The answer to my first question about the WSJ title, I would argue, is that the U.S. is actually out gunned by the U.S.. This includes outsiders granted insider access. It also includes threats from trusted insiders — those supposed to be protecting other insiders.

The second technique I recommend when reading these scare stories is to seek details on the vulnerabilities. Once we identify who is involved we also need some idea of their capability to cause actual damage. Ironically, I can’t think of a better example than China to illustrate this point.

News has been flaring up that there has been a crackdown in China on expression. The Chinese are upset about the Chinese and restricting speech they consider harmful.
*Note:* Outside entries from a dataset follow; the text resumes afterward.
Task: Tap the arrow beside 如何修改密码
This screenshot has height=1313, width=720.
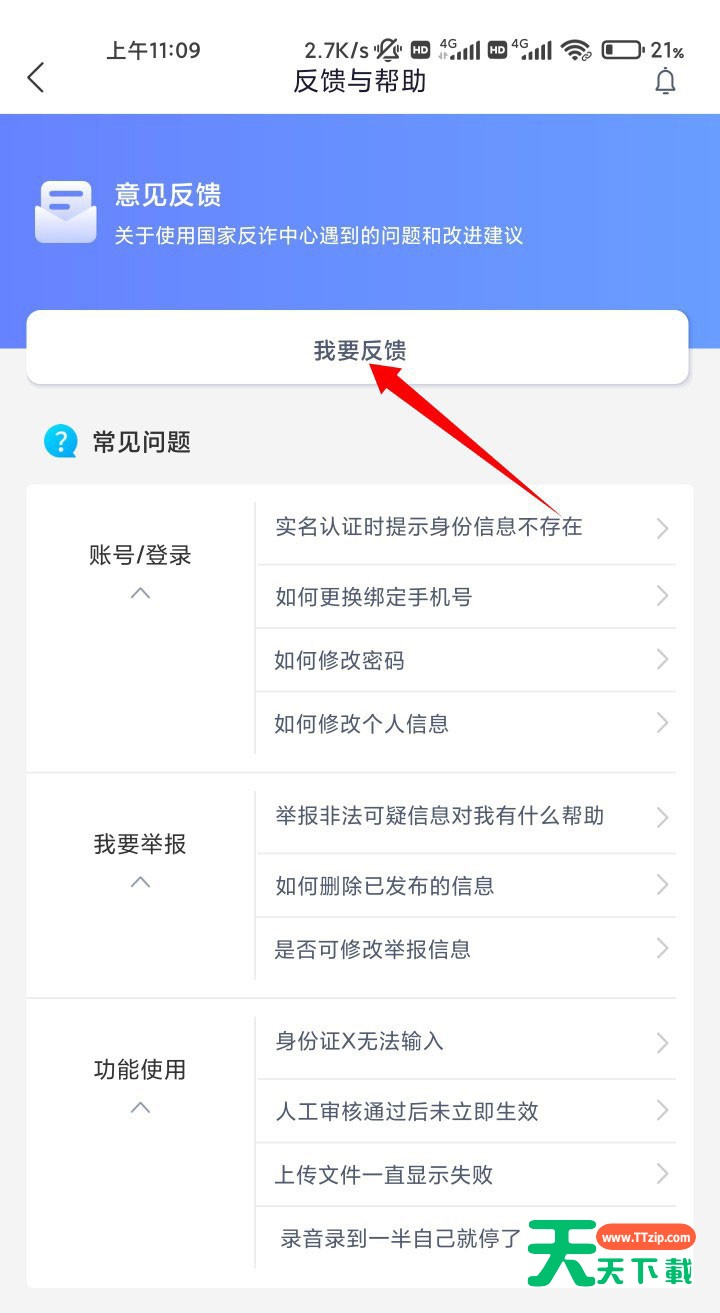Action: (x=662, y=660)
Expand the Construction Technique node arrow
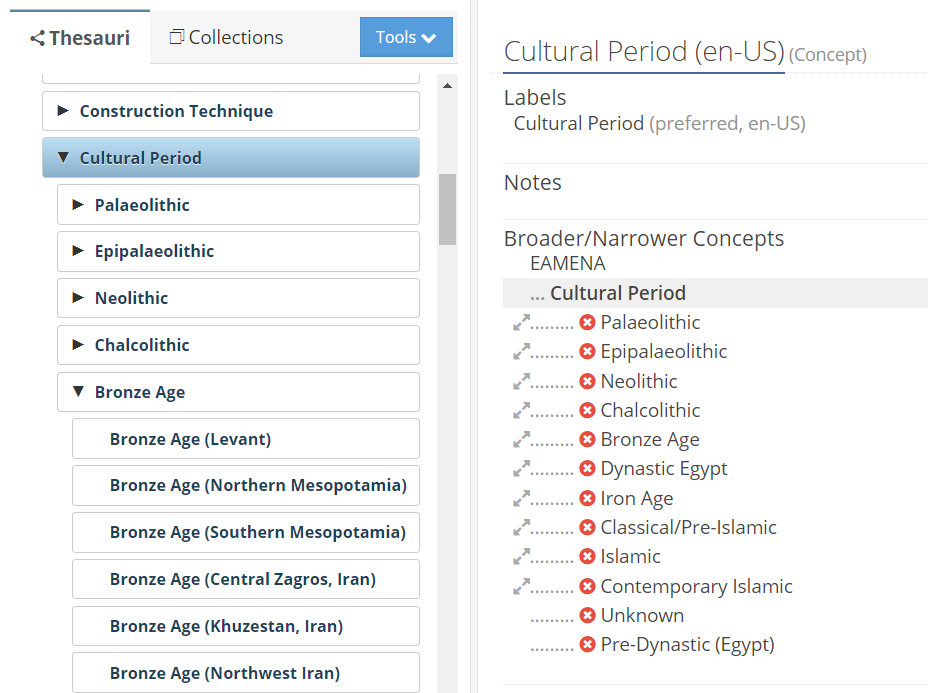 63,111
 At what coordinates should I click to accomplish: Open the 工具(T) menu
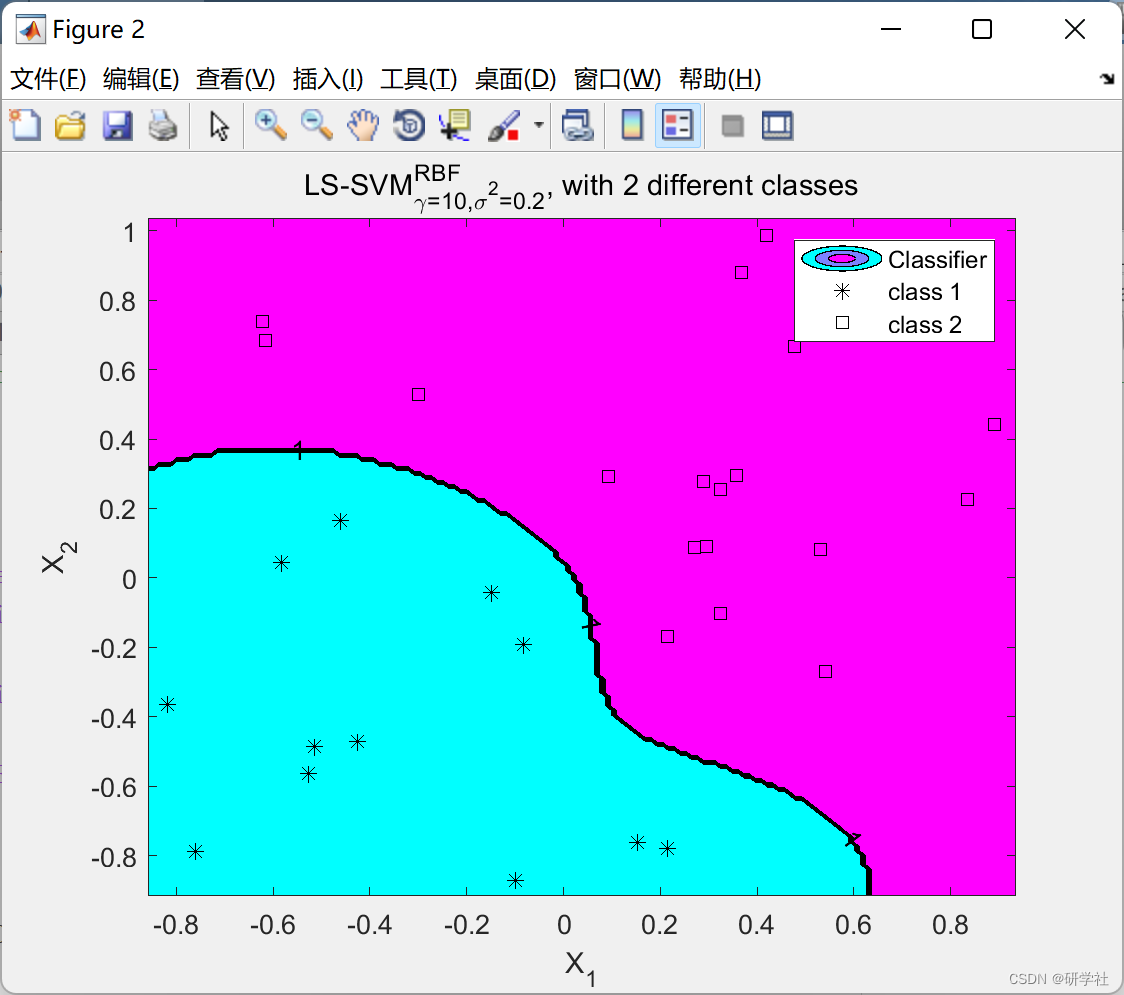click(x=418, y=79)
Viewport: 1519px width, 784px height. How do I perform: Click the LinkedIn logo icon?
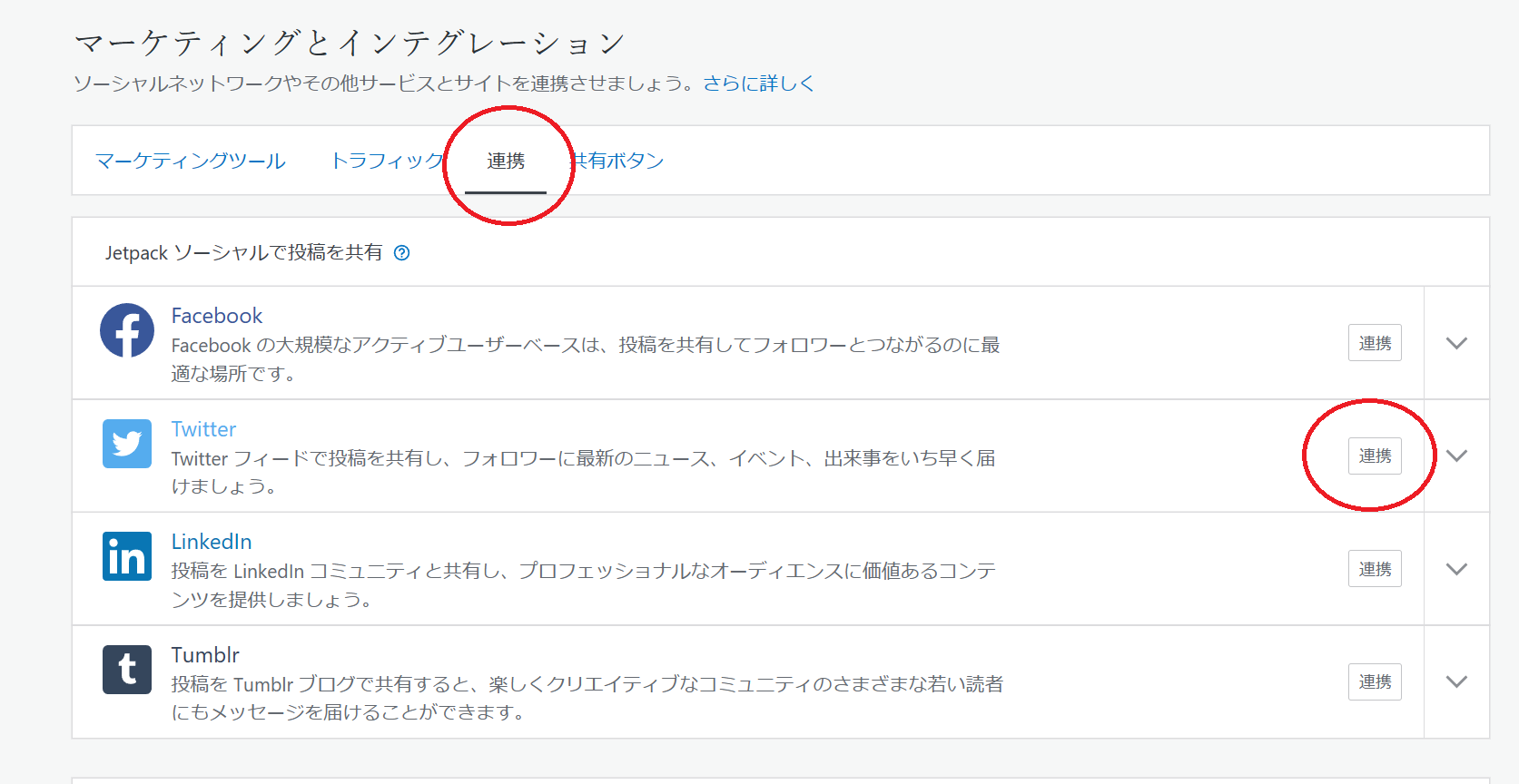pyautogui.click(x=127, y=556)
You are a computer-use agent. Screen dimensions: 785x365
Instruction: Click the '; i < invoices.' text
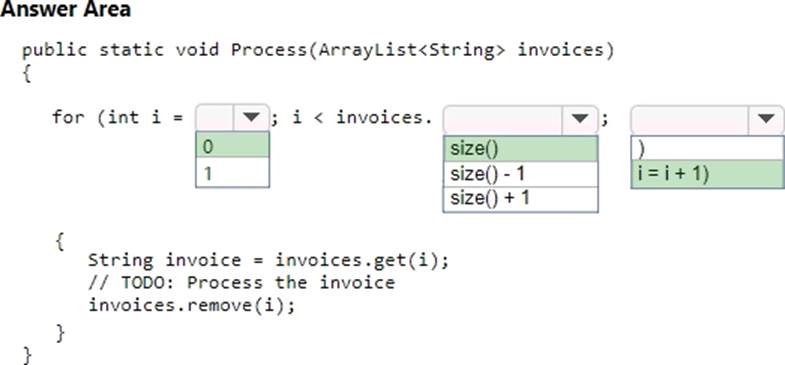click(x=351, y=118)
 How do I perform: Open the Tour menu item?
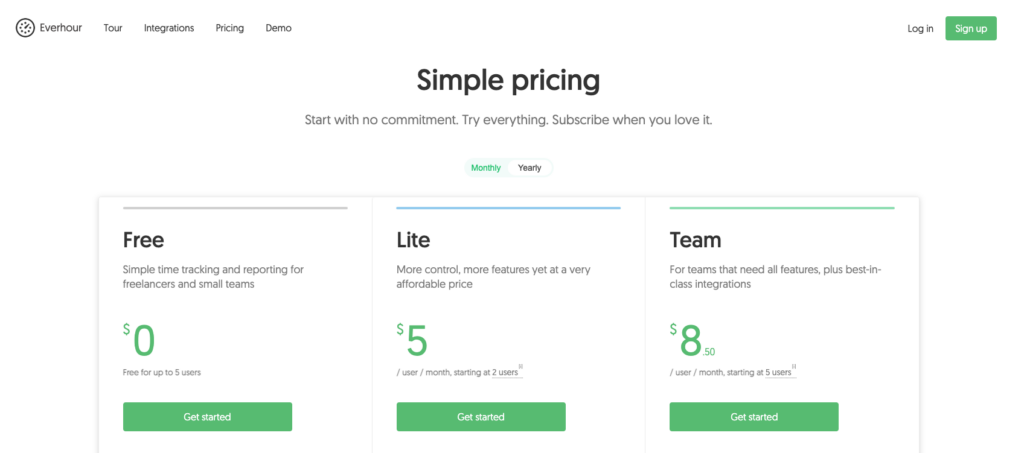pyautogui.click(x=113, y=28)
Authorities also closed 16 websites and detained six people, Xinhua reported, for allegedly spreading rumors of “military vehicles entering Beijing and something wrong going on in Beijing,” a spokesperson for the State Internet Information Office told Xinhua.

This is a case where an authority sees a threat so great that they take action to reduce risk. As Americans we most likely disagree with the Chinese government’s assessment of vulnerability. We live in a country where freedom of speech is said to make us stronger (still with some exceptions).

However, if you look past the question of who is the threat and on to the question of capability then the Wall Street Journal story really comes down to the FBI calling for more “guns” to fight a “Hacker War” so they can increase their capabilities, perhaps to the level that the Chinese are demonstrating with their latest crackdown.

Americans reading the Wall Street Journal story might be distracted by the Chinese tangent and think this is an us versus them war. But the reader is wise to think much more carefully about whether and when they trust an increase of power in authority to crack down on threats that may actually be on the inside.

Alas, we’re now back to the question of what they mean by “Hacker War”. If we try to define war without any notion of internal threats then it becomes more of a discussion of whether and where the U.S. is working on ways to undermine or bypass sovereignty again. But it should hopefully be clear now that the threat is not just external.

Perhaps the best way to look at this is with regard to healthcare risk news. If the Wall Street Journal ran a story on the latest data on eating well they probably would have titled it “U.S. Outgunned in Sugar War.” So the question becomes why are we allowing ourselves to do so much damage to ourselves? Or maybe the question, in terms of Bruce Schneier’s new book, is how much damage is acceptable before we are willing to give more fire power to authorities if we know how much it can reduce our freedom.